Starr was coming up to the city for a little shopping on the early morning train with Michael. The summer was almost upon her and she had not prepared her apparel. Besides, she was going away in a few days to be bridesmaid at the wedding of an old school friend who lived away out West; and secretly she told herself she wanted the pleasure of this little trip to town with Michael.
She was treasuring every one of these beautiful days filled with precious experiences, like jewels to be strung on memory's chain, with a vague unrest lest some close-drawing future was to snatch them from her forever. She wished with all her heart that she had given a decided refusal to her friend's pleading, but the friend had put off the wedding on her account to wait until she could leave her father; and her father had joined his insistance that she should go away and have the rest and change after the ordeal of the winter. So Starr seemed to have to go, much as she would rather have remained. She had made a secret vow to herself that she would return at once after the wedding in spite of all urgings to remain with the family who had invited her to stay all summer with them. Starr had a feeling that the days of her companionship with Michael might be short. She must make the most of them. It might never be the same again after her going away. She was not sure even that her father would consent to remain all summer at the farm as Michael urged.
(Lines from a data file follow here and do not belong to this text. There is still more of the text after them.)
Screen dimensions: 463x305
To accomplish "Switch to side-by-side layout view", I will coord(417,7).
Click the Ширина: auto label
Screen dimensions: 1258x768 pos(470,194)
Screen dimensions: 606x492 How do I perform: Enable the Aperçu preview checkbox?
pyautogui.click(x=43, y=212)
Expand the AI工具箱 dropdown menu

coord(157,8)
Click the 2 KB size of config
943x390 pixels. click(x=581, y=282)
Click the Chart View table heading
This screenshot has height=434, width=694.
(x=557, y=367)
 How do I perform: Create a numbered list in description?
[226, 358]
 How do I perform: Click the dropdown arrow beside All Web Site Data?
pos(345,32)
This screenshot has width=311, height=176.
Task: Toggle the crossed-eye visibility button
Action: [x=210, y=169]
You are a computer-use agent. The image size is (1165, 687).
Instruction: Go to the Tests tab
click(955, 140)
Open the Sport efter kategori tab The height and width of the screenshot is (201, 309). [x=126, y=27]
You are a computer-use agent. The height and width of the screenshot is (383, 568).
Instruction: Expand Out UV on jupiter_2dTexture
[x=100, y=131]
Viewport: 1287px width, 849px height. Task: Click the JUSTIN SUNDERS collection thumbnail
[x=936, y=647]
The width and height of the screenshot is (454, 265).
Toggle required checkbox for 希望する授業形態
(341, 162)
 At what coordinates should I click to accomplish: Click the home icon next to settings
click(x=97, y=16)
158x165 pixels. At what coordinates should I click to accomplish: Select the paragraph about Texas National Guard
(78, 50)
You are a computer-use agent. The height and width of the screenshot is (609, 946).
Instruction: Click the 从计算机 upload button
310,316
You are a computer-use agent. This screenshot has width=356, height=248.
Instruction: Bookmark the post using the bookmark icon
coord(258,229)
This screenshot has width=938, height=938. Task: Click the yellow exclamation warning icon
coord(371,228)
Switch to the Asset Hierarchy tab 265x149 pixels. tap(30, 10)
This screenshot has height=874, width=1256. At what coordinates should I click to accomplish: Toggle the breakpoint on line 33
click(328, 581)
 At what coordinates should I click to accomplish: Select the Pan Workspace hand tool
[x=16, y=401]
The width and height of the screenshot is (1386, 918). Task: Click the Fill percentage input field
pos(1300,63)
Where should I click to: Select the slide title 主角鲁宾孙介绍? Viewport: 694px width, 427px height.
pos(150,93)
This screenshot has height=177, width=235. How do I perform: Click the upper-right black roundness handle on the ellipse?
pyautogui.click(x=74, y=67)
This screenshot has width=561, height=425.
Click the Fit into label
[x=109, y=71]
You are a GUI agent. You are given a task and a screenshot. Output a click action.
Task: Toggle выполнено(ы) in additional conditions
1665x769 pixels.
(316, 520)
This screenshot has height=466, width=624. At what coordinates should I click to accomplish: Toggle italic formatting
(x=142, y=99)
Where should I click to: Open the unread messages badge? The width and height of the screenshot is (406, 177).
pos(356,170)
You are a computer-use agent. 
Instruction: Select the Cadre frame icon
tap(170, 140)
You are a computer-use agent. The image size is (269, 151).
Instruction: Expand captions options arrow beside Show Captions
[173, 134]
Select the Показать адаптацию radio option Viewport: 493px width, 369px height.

And on this lovely morning she was very happy at the thought of going with Michael. The sea seemed sparkling with a thousand gems as the train swept along its shore, and Michael told her of his first coming down to see the farm, called her attention to the flowers along the way: and she assured him Old Orchard was far prettier than any of them, now that the roses were all beginning to bud. It would soon be Rose Cottage indeed!
Then the talk fell on Buck and his brief passing.
"I wonder where he can be and what he is doing," sighed Michael. "If he only could have stayed, long enough for me to have a talk with him. I believe I could have persuaded him to a better way. It is the greatest mystery in the world how he got away with those men watching the house. I cannot understand it."
Starr, her cheeks rosy, her eyes shining mischievously, looked up at him.